We figure we'll need to pay about 25% in taxes plus the 10% penalty. It's my understanding that they'll withhold that from the distribution up front and then you just claim the total on your income taxes at year end, is that right?

2007-08-14 09:29:58 · 5 answers · asked by Fred M 1 in Business & Finance Taxes United States

5 answers

Wait till January of next year. That way the IRA can substitute on the tax return for the $40,000 that she won't be earning. If she cashes it in in December she'd have her $40,000 in wages, plus the cashing in of the ira. She'd have a double whammy. If she does it in January, then she'd only have the $40,000 in wages for this year, and the ira withdrawal for next year. You also need to see if your state taxes the ira withdrawal as well. Massachusetts for example doesn't allow a deduction on the state tax return for IRA contributions, so Massachusetts allows you to get back tax-free your original contributions and then taxes you on the excess. You should make sure with whoever is handling your wife's ira that they take out how much you think you'll need in taxes. If they can't or won't you'll have to make up that amount some other way. But as long as you have paid in taxes for 2007 what you had for a tax liability in 2006 you won't have any penalty if you owe for 2007 (as long as you pay the tax by 4/15/08).

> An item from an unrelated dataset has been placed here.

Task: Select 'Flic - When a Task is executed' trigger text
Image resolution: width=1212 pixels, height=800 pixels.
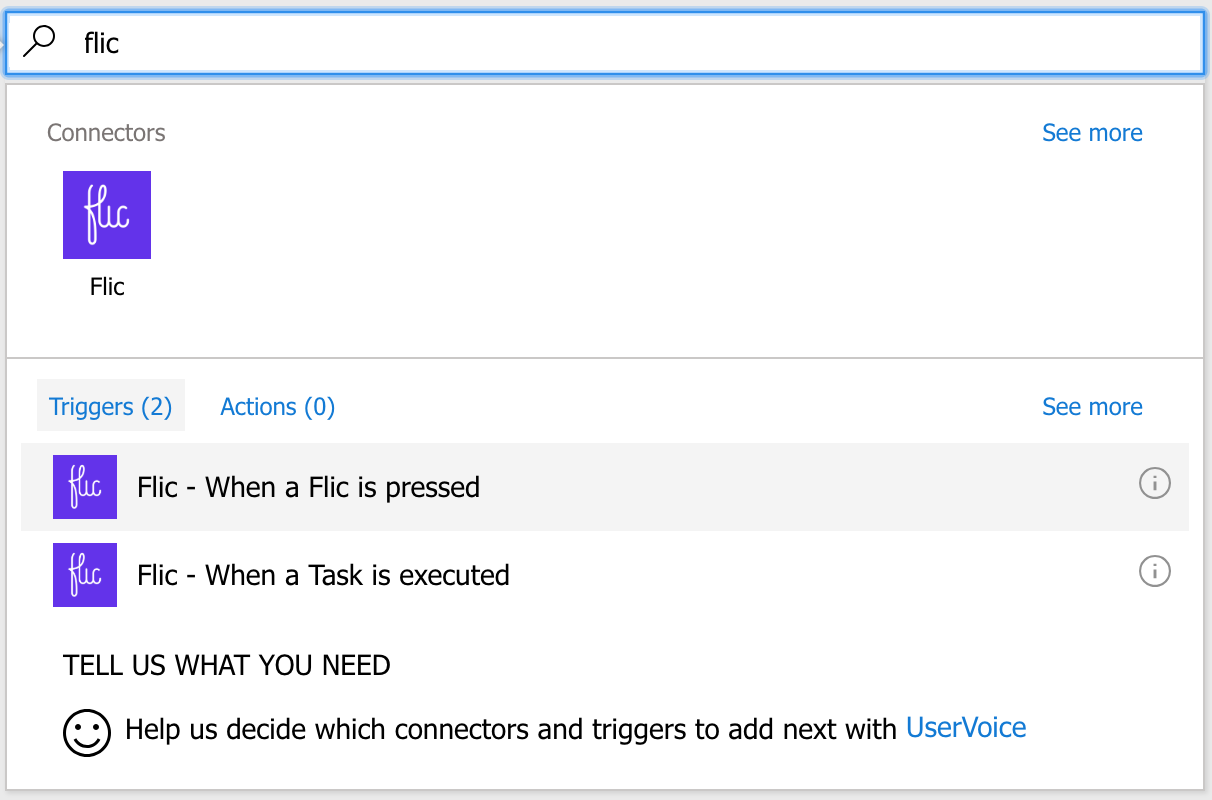Action: [x=323, y=576]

2007-08-14 10:15:47 · answer #1 · answered by Anonymous · 0 1

If you must take an early distribution from your IRA, do it in the year you have less income, so that would be 2008. The distribution is added to your other income, and in 2008 you may be in a lower tax bracket.

Taking a tax penalty to pay off a deductible home loan is not a good move taxwise.

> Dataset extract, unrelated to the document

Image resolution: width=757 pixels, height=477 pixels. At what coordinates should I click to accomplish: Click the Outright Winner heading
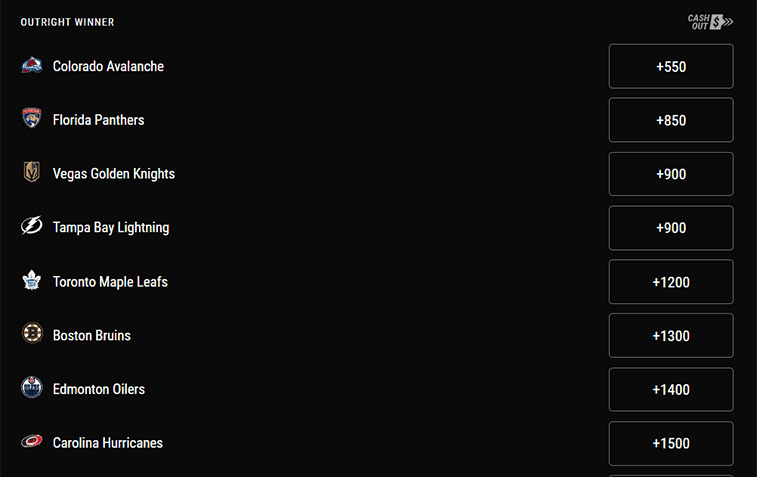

As for the withholding, the normal withholding is 20%. This will not cover your taxes and penalty, so you need to plan ahead for the additional taxes that will be due. You might ask the IRA trustee to hold out additional taxes.

2007-08-15 23:12:28 · answer #2 · answered by ninasgramma 7 · 0 0

Your taxable income would be less next year so it would be beneficial to withdraw the IRA next year . You can decide whether or not to have taxes withheld on your distribution. The IRA distribution is reported on your tax return on the IRA distributions line (2006 1040 line #15a) and if any tax is withheld it is reported on the Federal income tax withheld from Forms W-2 and 1099 line (2006 1040 line #64).

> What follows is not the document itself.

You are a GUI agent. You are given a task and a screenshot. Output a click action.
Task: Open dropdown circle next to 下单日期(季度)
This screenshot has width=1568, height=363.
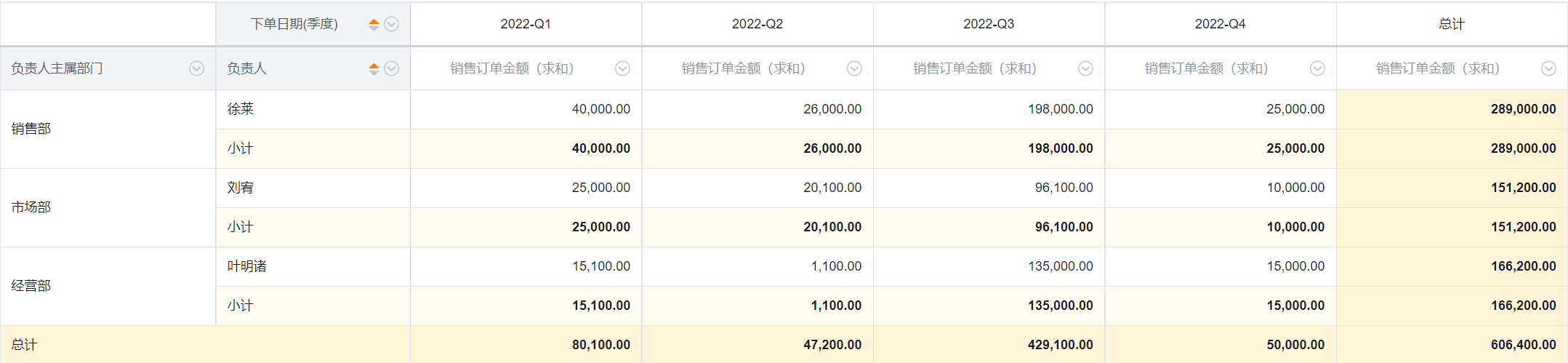tap(392, 24)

2007-08-14 17:05:49 · answer #3 · answered by Pat 1 · 0 0

If your tax bracket will go down when she quits, then wait until January - otherwise it doesn't matter. The 10% penalty is there regardless, but the amount withdrawn is taxed at whatever your bracket is for the year when it's withdrawn.

2007-08-14 16:37:59 · answer #4 · answered by Judy 7 · 0 0

Generally, the trustee will withhold only 20%. You will have to come up with the rest (plus state taxes if applicable) at taxtime .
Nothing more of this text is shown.